What we really need is to drastically increase the amount of affordable housing available. Selling off property as a stopgap measure—in effect, cannibalizing TCHC’s own assets for one-time funds—would be moving backwards. So what are some things we can do? I thought of a few:
- Enter into partnerships with other organizations, like co-ops, which would take on some of the cost (and potentially develop into affordable housing independent of TCHC).
Provide rent subsidies to people currently living in market rent housing, which Team Ford seems to favour. I’m not sure whether this would be more or less cost-effective.
Use Section 37 funds, which developers pay in exchange for getting to put more units in their buildings, to subsidize a percentage of units in new developments. Right now the money goes towards neighbourhood improvements, but (I think) there’s no reason why it can’t be repurposed. Recently Habitat for Humanity has proposed acting as a go-between.
I favour door #3, because it a) actually creates more housing stock, b) takes advantage of the current condo building boom, and c) uses money we’re already getting, rather than some hypothetical amount the province or the feds should really cough up and totally won’t. But I’m sure TCHC will need to rely on multiple strategies to get out of the hole.
The political option
So rookie councillor Ana Bailão, chair of the Affordable Housing Committee, offered the mayor a compromise: sell only some of the properties, the ones which are vacant and unliveable, and establish a working group to report back this fall on better solutions. Given that the majority of Council would be behind her, Ford had no other reasonable choice. At the meeting, this pissed off deputy mayor Doug Holyday, who loosed one of his spittle-flecked old man rants on how Bailão’s compromise was “the political option”, as opposed to selling all 675 properties right away, that being “the business option”.
Protip, Holyday: that option’s “political” too. It’s all fucking political! The whole principle of “running the city like a business” is a political ideology. In practice it means whatever the fuck you want it to mean—as we saw during the budget process where Team Ford argued strenuously for businesslike practices like selling off assets without consideration for the revenue they brought in, and during the transit debate when they rejected the most efficient and economical option in favour of a prohibitively expensive subway dream.

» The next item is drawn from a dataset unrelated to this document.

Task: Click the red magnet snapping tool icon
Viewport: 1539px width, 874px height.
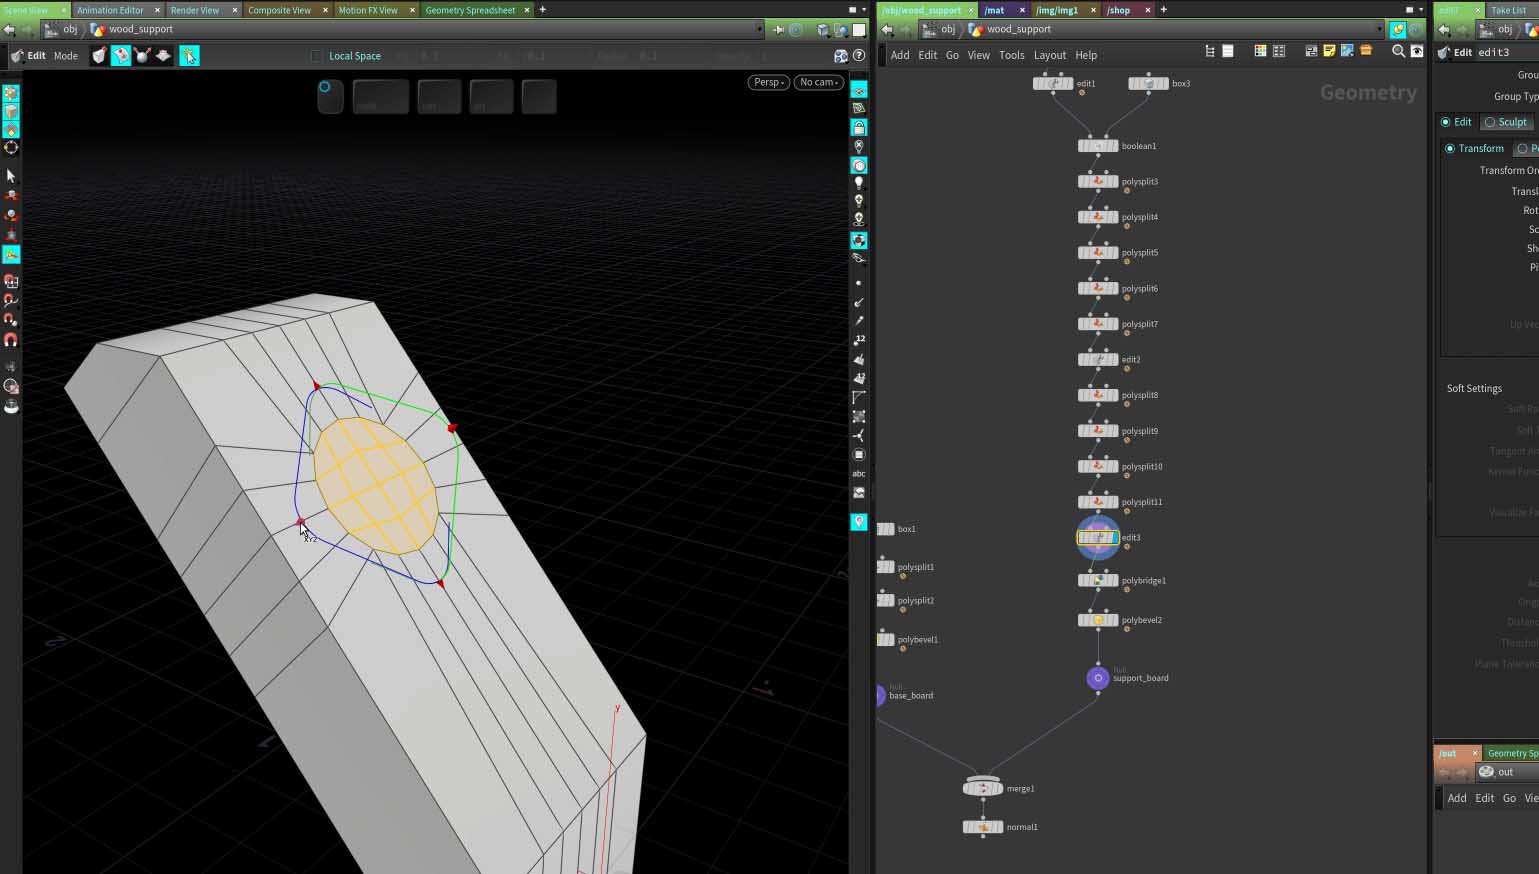Action: tap(11, 340)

No one else on Executive Committee bought Holyday’s argument either, voting for Bailão’s plan in the end. Unfortunately it probably just bought us some time. So I’m thinking about one of the deputants I saw—a mother flanked by her two kids, sitting on the bench outside the library nervously practicing her deputation—and worrying. What can you do? Where can you go when nobody gives a fuck?
You can now get back to fussing about Gary Webster. Good night, and good fucking luck.